▸ **Task objective**:
Go line by line through the entries and show those that hold the string "computer".

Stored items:
**********

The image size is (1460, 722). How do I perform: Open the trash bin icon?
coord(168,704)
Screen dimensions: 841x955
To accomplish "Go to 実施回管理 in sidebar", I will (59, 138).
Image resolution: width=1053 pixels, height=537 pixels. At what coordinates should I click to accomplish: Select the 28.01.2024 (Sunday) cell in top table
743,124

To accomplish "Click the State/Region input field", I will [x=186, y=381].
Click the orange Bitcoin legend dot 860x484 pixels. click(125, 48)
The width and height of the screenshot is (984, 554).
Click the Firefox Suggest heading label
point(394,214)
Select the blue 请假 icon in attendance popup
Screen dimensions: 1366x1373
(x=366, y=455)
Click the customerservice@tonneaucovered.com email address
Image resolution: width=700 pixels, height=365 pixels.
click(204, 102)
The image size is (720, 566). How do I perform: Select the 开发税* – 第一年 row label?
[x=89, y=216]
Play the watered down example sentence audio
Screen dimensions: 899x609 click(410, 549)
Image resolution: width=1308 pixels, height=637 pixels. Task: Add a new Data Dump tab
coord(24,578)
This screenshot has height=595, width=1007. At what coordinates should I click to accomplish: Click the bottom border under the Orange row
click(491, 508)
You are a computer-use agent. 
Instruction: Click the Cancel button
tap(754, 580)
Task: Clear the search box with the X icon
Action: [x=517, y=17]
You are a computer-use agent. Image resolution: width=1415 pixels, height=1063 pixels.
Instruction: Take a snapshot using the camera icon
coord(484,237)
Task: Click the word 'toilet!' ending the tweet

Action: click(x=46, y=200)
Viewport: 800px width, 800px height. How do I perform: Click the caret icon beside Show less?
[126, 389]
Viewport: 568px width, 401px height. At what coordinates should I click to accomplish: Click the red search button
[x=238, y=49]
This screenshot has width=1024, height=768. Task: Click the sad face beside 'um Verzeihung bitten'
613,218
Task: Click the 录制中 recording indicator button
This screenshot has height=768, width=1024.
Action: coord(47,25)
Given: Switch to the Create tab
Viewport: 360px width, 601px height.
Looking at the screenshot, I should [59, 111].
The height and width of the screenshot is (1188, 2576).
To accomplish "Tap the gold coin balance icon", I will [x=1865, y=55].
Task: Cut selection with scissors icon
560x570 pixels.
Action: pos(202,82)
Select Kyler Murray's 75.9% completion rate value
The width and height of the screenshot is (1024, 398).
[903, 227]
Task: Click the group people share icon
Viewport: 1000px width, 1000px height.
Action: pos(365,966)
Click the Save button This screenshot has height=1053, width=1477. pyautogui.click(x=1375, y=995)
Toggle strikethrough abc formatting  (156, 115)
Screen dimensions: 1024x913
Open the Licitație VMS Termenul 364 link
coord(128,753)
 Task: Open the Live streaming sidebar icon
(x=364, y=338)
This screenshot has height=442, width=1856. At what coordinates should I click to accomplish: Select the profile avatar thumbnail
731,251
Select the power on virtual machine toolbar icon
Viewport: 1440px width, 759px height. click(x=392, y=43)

**********

▸ **Result**:
You are a computer-use agent. 
You are a computer-use agent. Image resolution: width=1415 pixels, height=1063 pixels.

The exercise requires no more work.